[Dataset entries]
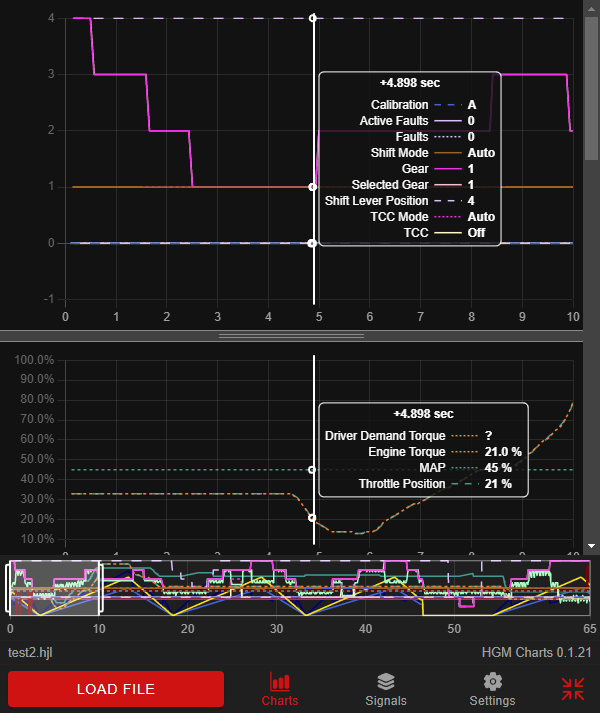Click the Charts bar graph icon
The width and height of the screenshot is (600, 713).
(x=279, y=682)
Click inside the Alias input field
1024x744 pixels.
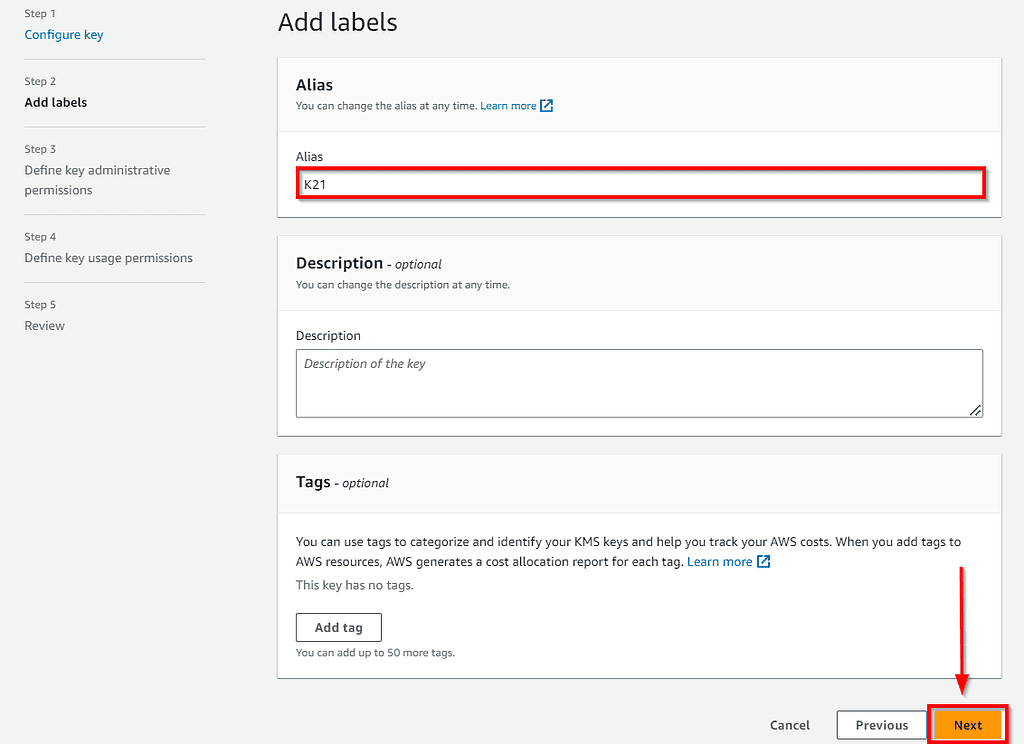click(640, 183)
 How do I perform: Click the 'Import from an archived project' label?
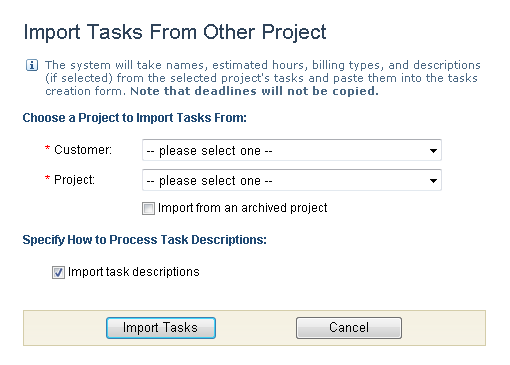click(243, 208)
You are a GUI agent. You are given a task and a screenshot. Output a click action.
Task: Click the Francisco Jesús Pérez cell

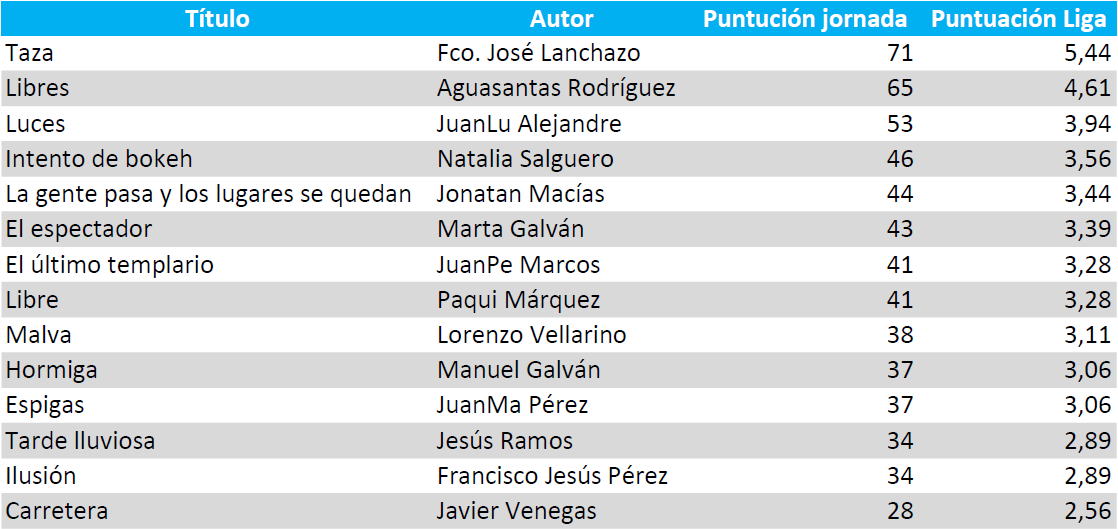point(552,476)
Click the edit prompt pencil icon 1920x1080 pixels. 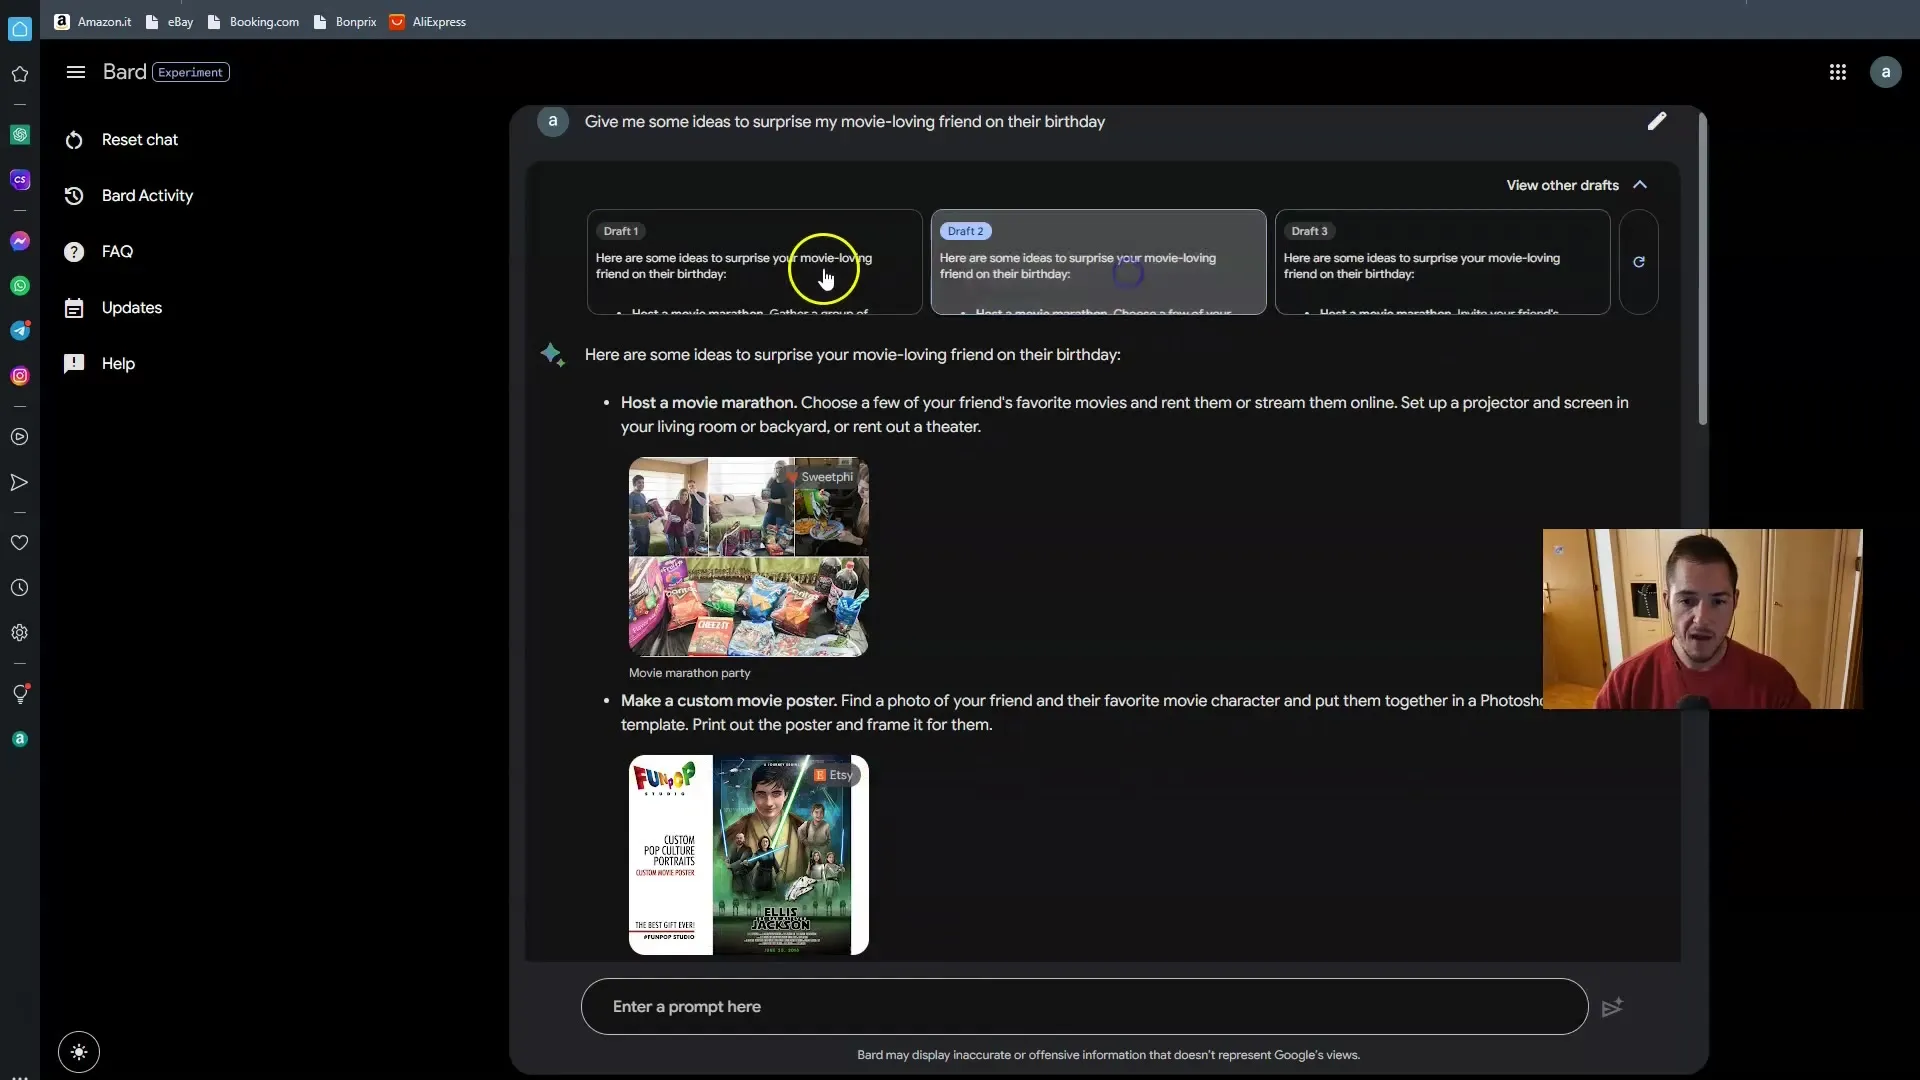coord(1658,121)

The task:
Using the records above, repeat exactly the run of lines that starts with the line with "1024x744 pixels." and goes on through the line with "You are a GUI"; omit each picture.

Worked solution:
1024x744 pixels.
click(640, 183)
 How do I perform: Click the 'Import from an archived project' label?
click(243, 208)
You are a GUI agent. You are given a task and a screenshot. Output a click action.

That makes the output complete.